The answer should hold exactly the lines of the entries below from the one containing "The height and width of the screenshot is (425, 1568)." through the last line, both included.

Pixel coordinate grounding data:
----------

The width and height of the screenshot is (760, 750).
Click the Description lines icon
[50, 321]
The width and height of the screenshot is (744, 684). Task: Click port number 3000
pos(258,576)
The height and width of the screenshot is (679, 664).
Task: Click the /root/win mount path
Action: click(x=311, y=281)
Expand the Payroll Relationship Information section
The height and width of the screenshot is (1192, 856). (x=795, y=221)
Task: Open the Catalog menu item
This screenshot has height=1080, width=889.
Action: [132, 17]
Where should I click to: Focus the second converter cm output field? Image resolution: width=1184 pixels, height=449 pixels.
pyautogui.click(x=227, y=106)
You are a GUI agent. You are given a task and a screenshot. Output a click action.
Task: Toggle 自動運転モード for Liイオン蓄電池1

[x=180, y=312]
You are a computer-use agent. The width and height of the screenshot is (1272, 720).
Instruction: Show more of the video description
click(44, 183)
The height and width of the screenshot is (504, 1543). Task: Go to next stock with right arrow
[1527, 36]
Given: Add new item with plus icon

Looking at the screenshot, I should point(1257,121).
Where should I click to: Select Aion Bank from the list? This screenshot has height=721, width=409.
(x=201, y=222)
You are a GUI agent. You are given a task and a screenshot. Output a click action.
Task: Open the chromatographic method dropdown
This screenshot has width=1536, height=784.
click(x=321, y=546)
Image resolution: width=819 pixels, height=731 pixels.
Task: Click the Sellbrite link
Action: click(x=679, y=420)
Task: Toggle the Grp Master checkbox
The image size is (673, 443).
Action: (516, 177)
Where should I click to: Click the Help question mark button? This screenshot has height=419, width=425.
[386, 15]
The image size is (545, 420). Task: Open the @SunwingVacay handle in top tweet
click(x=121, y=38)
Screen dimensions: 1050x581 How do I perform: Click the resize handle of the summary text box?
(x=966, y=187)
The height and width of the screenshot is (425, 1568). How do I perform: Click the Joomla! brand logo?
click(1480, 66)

----------

*Exercise solution*:
The height and width of the screenshot is (425, 1568). How do I perform: Click the Joomla! brand logo?
click(1480, 66)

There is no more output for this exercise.